Pneumonia researchers cross 30-year mark at Marshall University

HUNTINGTON, W.Va. — Two researchers at Marshall University are marking a milestone with more than 30 years dedicated to studying pneumonia.

“It has gone very fast because it was, really, very enjoyable,” said Dr. Maurice Mufson who works with Ronald Stanek in the microbiology research lab at Marshall University’s Joan C. Edwards School of Medicine Department of Internal Medicine.

Dr. Maurice Mufson and Ronald Stanek

Mufson’s career began with the National Institutes of Health in 1961 where he studied respiratory syncytial virus, or RSV, which causes infections in the lungs and respiratory tract.

That work extended to Huntington where he joined the School of Medicine faculty in 1976.

He later shifted his focus specifically to pneumonia.

Starting in 1989, he and Stanek researched community-acquired pneumonia, the most common type of pneumonia, including the more serious invasive pneumococcal pneumonia.

Invasive pneumococcal pneumonia occurs when the pneumococcus enters the blood.

“The best data started in 1981 and we have been carrying it through all the ways to 2020 still,” Dr. Mufson told MetroNews.

“To our knowledge, no other investigators looking at invasive pneumococcal disease in cities in the United States or around the world have as long a study as we have.”

Together, Mufson and Stanek have researched the effects of the pneumococcal vaccinations, PNEUMOVAX 23 and Prevar 13, on different populations in Appalachia, like children.

“It seemed pertinent since lots of people were getting such serious disease and the vaccines, it seemed, were going to change the landscape and they have,” Mufson said.

Routine immunizations for babies and kids have drastically reduced illness rates.

For adults, “Mostly those who get invasive pneumococcal pneumonia, for example, among the adults, have underlying comorbidities that increase their risk for the disease,” he said.

Over the research time, the disease has become resistant to penicillin and other antibiotics.

“There seems to be a never-ending evolution to pneumococcal disease,” Stanek said in a statement.

The two also determined that, on average, survivors of invasive pneumococcal pneumonia, the more serious illness, live ten fewer years than those who never had it.

Mufson retired from Marshall in 2002 as a professor emeritus but has continued to work as a researcher, lecturer and mentor.

His tentative plan is to retire fully within the next few years, though he admitted it would be difficult to step away from the research.

“The field is so interesting,” he said.

Task item>
From the article on the Marshall University pneumonia researchers, copy the stretch from "Dr. Maurice Mufson and" through "enters the blood." verbatim, and output nothing else.

Material provided>
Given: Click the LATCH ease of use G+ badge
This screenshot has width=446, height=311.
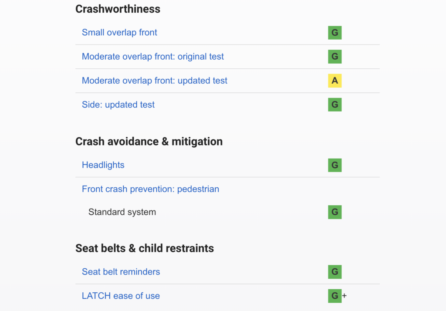Looking at the screenshot, I should click(335, 296).
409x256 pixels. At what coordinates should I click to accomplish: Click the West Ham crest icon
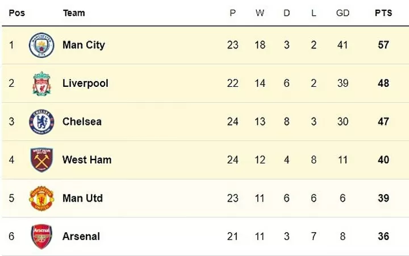tap(41, 160)
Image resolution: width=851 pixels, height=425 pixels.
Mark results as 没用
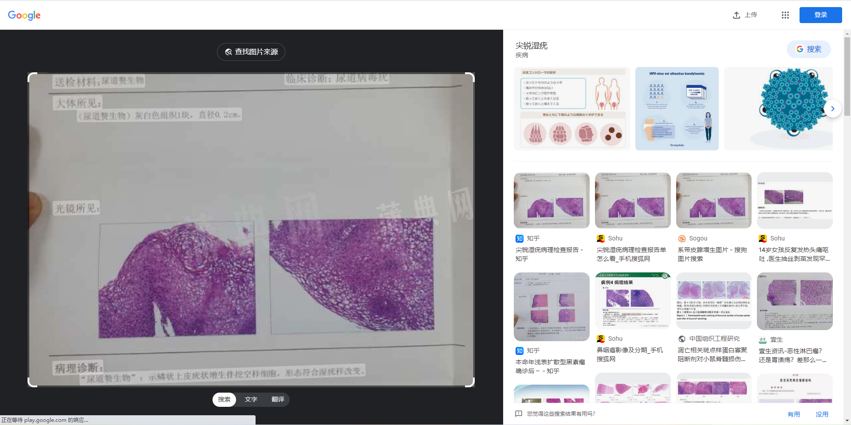tap(822, 414)
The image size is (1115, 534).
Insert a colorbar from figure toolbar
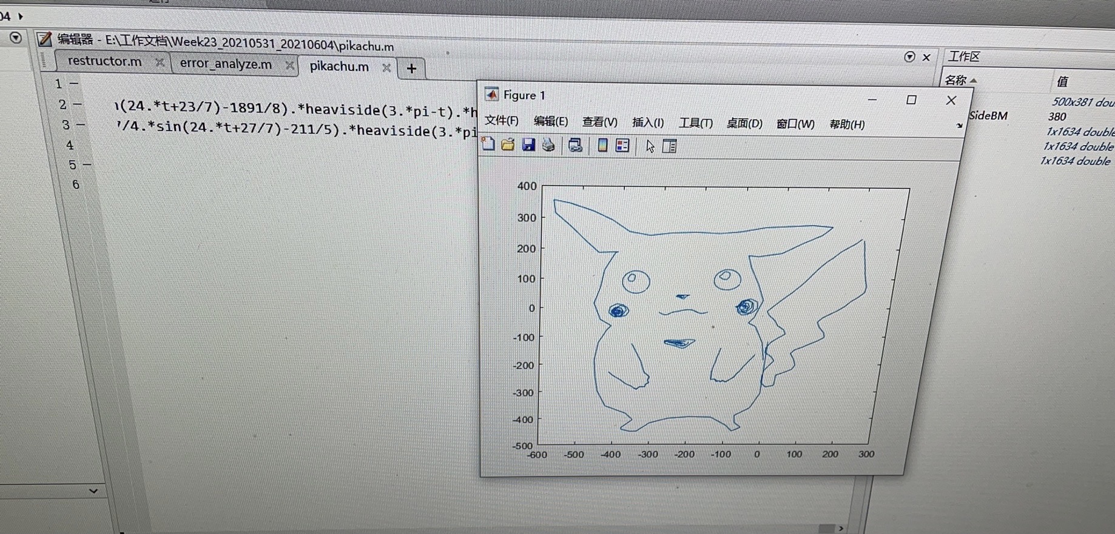point(602,145)
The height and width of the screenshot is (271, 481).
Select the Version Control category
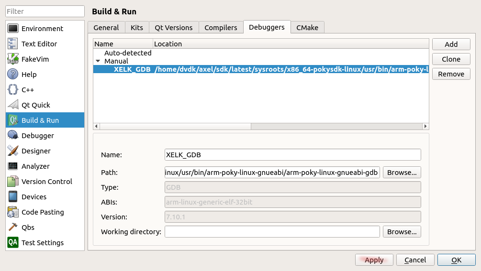(x=46, y=182)
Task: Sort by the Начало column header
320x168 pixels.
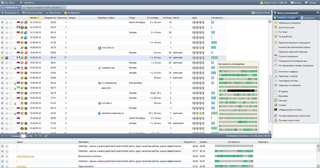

Exercise solution>
Dr. Maurice Mufson and Ronald Stanek

Mufson’s career began with the National Institutes of Health in 1961 where he studied respiratory syncytial virus, or RSV, which causes infections in the lungs and respiratory tract.

That work extended to Huntington where he joined the School of Medicine faculty in 1976.

He later shifted his focus specifically to pneumonia.

Starting in 1989, he and Stanek researched community-acquired pneumonia, the most common type of pneumonia, including the more serious invasive pneumococcal pneumonia.

Invasive pneumococcal pneumonia occurs when the pneumococcus enters the blood.